本研究室では物質表面の研究を行うため、ほとんどの実験を超高真空環境で行います。大気中では、含まれる酸素や水分により、表面が覆われてしまったり表面が変質してしまうためです。物質の本当の表面を研究するためには、表面に水分や気体が飛んで来ない環境「超高真空」が必要になるのです。

ではどのぐらいの真空度が必要でしょうか?

真空度が10^{-6} Torrの気体に表面が曝されるとき、全ての表面原子に1秒間に平均1回ずつ気体分子が衝突します。1気圧は760 Torrですので大気圧より9桁ぐらい薄い気体です。衝突した分子が必ず表面にくっつくとすると、この真空度では1秒間しかフレッシュな表面を保つことは出来ません。

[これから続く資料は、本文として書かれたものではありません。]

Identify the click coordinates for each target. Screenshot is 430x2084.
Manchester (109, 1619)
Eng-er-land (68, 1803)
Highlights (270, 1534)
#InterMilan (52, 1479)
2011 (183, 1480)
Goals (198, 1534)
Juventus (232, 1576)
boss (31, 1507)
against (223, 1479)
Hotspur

実験により表面を観察する時間を考えると、最低でも1時間は、表面をフレッシュな状態で保ちたいものです。そうすると10^{-6} Torrの1/3600、すなわち3 \times 10^{-10} Torrの真空度が必要になることが分かります。このように非常に高い真空のことを超高真空と言います。通常は10^{-9} Torrから10^{-11} Torrの範囲を超高真空と呼びます。

本研究室では通常10^{-10} Torr 以下の真空環境を作ってその中で表面の研究を行っています。